[BEGIN Data section]

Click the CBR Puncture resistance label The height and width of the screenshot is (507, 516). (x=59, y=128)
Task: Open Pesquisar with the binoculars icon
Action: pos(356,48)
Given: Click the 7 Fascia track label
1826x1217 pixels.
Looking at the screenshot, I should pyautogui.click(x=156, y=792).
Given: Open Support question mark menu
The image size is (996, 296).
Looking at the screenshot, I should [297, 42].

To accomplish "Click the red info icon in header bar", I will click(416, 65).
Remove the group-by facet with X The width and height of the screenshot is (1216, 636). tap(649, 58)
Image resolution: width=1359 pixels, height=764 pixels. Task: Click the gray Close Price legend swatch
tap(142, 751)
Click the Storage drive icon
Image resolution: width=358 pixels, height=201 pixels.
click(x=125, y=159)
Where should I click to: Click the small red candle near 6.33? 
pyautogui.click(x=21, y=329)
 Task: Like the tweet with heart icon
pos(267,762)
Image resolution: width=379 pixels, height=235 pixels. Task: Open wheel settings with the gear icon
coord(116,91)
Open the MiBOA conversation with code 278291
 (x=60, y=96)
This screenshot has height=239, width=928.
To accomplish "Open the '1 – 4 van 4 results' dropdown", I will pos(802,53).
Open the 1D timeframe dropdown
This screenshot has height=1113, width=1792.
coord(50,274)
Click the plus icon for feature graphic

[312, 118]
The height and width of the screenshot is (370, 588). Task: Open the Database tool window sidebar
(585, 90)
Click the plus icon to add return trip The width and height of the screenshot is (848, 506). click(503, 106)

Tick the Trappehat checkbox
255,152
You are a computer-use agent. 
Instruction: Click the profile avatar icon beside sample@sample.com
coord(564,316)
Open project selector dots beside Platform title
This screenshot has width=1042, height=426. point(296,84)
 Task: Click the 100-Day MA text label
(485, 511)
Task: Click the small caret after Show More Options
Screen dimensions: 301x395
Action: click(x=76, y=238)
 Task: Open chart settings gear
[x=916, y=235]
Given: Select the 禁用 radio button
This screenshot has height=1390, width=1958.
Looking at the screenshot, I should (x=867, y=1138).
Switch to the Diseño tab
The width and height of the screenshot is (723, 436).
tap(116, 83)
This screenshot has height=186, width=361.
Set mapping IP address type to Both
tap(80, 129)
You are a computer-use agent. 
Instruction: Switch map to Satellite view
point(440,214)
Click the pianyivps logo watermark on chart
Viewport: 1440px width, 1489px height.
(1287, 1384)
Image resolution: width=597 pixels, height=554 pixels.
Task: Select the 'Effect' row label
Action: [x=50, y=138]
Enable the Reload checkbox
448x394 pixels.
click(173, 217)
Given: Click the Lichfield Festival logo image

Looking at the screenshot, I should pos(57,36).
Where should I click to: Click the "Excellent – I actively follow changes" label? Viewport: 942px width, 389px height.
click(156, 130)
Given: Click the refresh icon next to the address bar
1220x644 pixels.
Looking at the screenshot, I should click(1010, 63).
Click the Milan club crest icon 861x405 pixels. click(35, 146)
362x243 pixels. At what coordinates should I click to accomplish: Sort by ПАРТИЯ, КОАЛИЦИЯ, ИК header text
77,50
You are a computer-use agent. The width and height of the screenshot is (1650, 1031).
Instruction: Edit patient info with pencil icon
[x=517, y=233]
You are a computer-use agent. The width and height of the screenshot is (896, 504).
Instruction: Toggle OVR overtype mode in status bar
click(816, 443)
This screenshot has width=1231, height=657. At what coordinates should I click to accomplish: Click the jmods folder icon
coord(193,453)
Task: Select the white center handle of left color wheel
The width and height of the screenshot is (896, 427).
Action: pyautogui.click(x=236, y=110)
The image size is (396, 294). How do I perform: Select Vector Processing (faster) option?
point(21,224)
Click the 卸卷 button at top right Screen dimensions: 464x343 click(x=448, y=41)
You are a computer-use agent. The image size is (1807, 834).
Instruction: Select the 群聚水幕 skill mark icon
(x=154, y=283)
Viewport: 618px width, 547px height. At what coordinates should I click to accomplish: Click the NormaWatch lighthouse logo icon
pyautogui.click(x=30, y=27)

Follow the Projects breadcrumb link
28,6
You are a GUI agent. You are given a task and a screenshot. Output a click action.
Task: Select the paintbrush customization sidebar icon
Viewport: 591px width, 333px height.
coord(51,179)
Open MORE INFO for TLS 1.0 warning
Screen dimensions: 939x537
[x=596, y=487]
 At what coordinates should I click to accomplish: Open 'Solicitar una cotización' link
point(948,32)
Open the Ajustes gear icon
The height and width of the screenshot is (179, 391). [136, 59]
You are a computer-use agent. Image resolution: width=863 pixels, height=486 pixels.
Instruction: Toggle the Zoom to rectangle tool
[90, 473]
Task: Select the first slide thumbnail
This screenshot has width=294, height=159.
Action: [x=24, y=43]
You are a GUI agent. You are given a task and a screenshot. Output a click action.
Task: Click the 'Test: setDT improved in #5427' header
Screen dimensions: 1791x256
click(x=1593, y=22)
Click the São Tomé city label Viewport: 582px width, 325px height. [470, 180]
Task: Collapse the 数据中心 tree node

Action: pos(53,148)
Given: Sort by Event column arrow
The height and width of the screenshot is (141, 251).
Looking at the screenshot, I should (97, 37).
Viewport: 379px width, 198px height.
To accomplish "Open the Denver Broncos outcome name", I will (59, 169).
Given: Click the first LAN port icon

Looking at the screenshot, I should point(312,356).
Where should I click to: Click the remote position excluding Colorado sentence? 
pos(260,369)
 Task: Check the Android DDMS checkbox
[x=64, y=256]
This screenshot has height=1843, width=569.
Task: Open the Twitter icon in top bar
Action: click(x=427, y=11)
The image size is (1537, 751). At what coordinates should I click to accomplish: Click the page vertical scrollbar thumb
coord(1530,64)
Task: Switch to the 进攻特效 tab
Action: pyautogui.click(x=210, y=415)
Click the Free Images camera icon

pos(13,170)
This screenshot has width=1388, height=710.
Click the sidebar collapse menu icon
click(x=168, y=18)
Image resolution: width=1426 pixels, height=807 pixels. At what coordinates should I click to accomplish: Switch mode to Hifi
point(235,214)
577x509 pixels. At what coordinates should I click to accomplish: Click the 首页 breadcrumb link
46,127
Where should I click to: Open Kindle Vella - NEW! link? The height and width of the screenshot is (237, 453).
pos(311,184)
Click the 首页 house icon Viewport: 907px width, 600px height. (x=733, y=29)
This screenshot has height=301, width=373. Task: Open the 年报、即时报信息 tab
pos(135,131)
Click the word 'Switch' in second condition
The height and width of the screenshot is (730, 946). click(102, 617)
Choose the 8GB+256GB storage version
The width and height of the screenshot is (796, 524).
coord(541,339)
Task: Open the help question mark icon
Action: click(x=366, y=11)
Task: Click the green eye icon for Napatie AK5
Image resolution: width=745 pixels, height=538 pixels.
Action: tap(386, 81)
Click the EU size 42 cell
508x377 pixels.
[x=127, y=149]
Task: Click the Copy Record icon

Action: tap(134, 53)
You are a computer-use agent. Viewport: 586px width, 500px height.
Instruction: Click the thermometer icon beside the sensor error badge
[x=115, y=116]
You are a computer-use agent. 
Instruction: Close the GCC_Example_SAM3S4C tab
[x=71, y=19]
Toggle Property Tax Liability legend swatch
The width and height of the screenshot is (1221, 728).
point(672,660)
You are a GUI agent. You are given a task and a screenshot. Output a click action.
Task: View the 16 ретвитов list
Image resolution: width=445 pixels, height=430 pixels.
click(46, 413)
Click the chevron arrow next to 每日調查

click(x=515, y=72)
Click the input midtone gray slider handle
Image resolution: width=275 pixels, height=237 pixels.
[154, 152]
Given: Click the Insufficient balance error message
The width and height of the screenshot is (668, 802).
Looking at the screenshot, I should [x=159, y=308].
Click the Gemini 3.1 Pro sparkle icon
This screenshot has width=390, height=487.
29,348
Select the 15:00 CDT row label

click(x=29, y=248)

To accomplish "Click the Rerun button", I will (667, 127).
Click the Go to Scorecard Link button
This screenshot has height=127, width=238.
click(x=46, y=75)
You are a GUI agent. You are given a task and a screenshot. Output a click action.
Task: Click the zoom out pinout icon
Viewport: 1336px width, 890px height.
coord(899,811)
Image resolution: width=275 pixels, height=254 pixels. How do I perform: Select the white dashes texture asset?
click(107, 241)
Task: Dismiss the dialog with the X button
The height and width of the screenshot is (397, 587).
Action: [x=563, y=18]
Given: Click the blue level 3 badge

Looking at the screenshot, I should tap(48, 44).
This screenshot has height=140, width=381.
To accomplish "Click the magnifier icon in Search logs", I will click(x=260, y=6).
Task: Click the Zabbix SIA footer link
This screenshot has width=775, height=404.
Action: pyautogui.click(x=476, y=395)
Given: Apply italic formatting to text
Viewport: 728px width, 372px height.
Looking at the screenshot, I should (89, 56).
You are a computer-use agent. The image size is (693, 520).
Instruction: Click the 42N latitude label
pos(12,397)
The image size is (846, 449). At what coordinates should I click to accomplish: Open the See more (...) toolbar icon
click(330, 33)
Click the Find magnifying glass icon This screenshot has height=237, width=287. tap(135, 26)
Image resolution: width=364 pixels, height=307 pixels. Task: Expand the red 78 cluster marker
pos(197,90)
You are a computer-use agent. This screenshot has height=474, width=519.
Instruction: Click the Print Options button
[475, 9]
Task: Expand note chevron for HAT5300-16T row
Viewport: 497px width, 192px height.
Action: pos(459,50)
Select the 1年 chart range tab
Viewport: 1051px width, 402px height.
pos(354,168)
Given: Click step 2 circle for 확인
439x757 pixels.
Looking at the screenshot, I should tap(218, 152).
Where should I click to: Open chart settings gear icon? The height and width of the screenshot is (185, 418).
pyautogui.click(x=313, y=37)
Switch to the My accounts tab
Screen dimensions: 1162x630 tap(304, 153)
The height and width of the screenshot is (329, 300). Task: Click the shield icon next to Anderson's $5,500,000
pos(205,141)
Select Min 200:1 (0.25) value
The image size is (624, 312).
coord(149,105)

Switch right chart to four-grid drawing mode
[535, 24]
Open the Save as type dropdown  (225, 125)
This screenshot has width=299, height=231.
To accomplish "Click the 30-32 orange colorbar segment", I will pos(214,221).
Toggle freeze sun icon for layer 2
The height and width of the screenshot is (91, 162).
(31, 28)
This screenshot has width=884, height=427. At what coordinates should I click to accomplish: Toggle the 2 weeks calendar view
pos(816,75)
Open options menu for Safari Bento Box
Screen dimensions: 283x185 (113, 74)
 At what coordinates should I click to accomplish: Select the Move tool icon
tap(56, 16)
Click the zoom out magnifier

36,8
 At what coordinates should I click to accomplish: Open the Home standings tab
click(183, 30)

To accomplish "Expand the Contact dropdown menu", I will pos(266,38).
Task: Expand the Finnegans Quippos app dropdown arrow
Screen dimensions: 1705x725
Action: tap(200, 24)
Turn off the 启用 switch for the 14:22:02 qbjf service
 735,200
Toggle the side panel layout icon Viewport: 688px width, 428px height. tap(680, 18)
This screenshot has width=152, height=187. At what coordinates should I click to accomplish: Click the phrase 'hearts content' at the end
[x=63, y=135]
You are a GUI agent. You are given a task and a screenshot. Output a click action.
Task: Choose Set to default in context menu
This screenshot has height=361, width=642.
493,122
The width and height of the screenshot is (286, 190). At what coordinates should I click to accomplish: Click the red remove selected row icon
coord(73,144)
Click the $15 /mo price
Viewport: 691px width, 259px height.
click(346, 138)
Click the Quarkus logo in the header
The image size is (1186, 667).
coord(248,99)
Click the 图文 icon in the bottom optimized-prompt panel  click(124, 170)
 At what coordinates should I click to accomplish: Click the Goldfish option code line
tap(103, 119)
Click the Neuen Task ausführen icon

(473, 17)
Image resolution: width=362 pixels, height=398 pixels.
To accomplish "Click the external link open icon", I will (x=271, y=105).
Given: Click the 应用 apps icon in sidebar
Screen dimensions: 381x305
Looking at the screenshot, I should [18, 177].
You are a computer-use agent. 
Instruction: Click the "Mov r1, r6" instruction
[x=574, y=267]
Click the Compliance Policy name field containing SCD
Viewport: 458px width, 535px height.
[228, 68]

[END Data section]

Aim
Copy out the records word for word, from the line with "At what coordinates should I click to accomplish: Select" through the end of the records.

Exercise solution
 At what coordinates should I click to accomplish: Select the Move tool icon
tap(56, 16)
Click the zoom out magnifier

36,8
 At what coordinates should I click to accomplish: Open the Home standings tab
click(183, 30)

To accomplish "Expand the Contact dropdown menu", I will pos(266,38).
Task: Expand the Finnegans Quippos app dropdown arrow
Screen dimensions: 1705x725
Action: tap(200, 24)
Turn off the 启用 switch for the 14:22:02 qbjf service
 735,200
Toggle the side panel layout icon Viewport: 688px width, 428px height. tap(680, 18)
This screenshot has width=152, height=187. At what coordinates should I click to accomplish: Click the phrase 'hearts content' at the end
[x=63, y=135]
You are a GUI agent. You are given a task and a screenshot. Output a click action.
Task: Choose Set to default in context menu
This screenshot has height=361, width=642.
493,122
The width and height of the screenshot is (286, 190). At what coordinates should I click to accomplish: Click the red remove selected row icon
coord(73,144)
Click the $15 /mo price
Viewport: 691px width, 259px height.
click(346, 138)
Click the Quarkus logo in the header
The image size is (1186, 667).
coord(248,99)
Click the 图文 icon in the bottom optimized-prompt panel  click(124, 170)
 At what coordinates should I click to accomplish: Click the Goldfish option code line
tap(103, 119)
Click the Neuen Task ausführen icon

(473, 17)
Image resolution: width=362 pixels, height=398 pixels.
To accomplish "Click the external link open icon", I will (x=271, y=105).
Given: Click the 应用 apps icon in sidebar
Screen dimensions: 381x305
Looking at the screenshot, I should [18, 177].
You are a computer-use agent. 
Instruction: Click the "Mov r1, r6" instruction
[x=574, y=267]
Click the Compliance Policy name field containing SCD
Viewport: 458px width, 535px height.
[228, 68]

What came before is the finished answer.